It sounds like your life is certainly not boring at the moment,
@Pengu.
@NyghtOwl, hey, at least you've had relations and you have a boyfriend! So people find you attractive...I'm the one that nobody checks out or has ever found attractive.
In any case, the new book I'm reading is
The Gay Revolution: The Story of the Struggle, which is about the struggle for gay rights from the 50s to today. Even though there are still issues to overcome, when you think about it it's amazing how quickly gay rights have been accepted by society at large.
Not even a lifetime ago, just being reported to the authorities for homosexual behaviour (which was a crime) probably meant the end of your life as you knew it. You were almost certainly rounded up, interrogated to get the names of anyone you'd fooled around with (who were likewise rounded up), and thrown in jail if you were lucky...if you weren't, you were sent to a psychiatric hospital to be 'cured', which often meant electroshock therapy and forced hormone treatments, and occasionally also included lobotomies. In any case, if you were anybody professionally, you also probably lost your job, and good luck finding another decent job, since any background check would show you were convicted of homosexuality (and at this time services popped up specifically to investigate whether a potential hire might be a homosexual).
In short, your life was ruined, and it didn't matter what other merits you had as a person or what good you'd done in your role...at that point you were just a "homosexual", and depending on the person that meant you were a criminal, mentally ill, and/or a sinful pervert.
I presume the later chapters will be more positive.

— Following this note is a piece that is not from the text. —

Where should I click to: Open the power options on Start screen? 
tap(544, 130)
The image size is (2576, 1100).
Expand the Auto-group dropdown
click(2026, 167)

I'd never considered it before starting the book out of curiosity, but it's a shame that this isn't taught more prominently...in school you're taught world history and the history of your country, and at least in America there's a black history month and a women's history month, but I don't think I've ever heard a mention of LGBTQ history. And this stuff is important...if you're part of the LGBTQ community, this is
our history, and it's especially worthy of study to know the struggles of the people that came before us. After all, it's because of their struggles and their suffering that we have the rights and the status that we can take for granted today.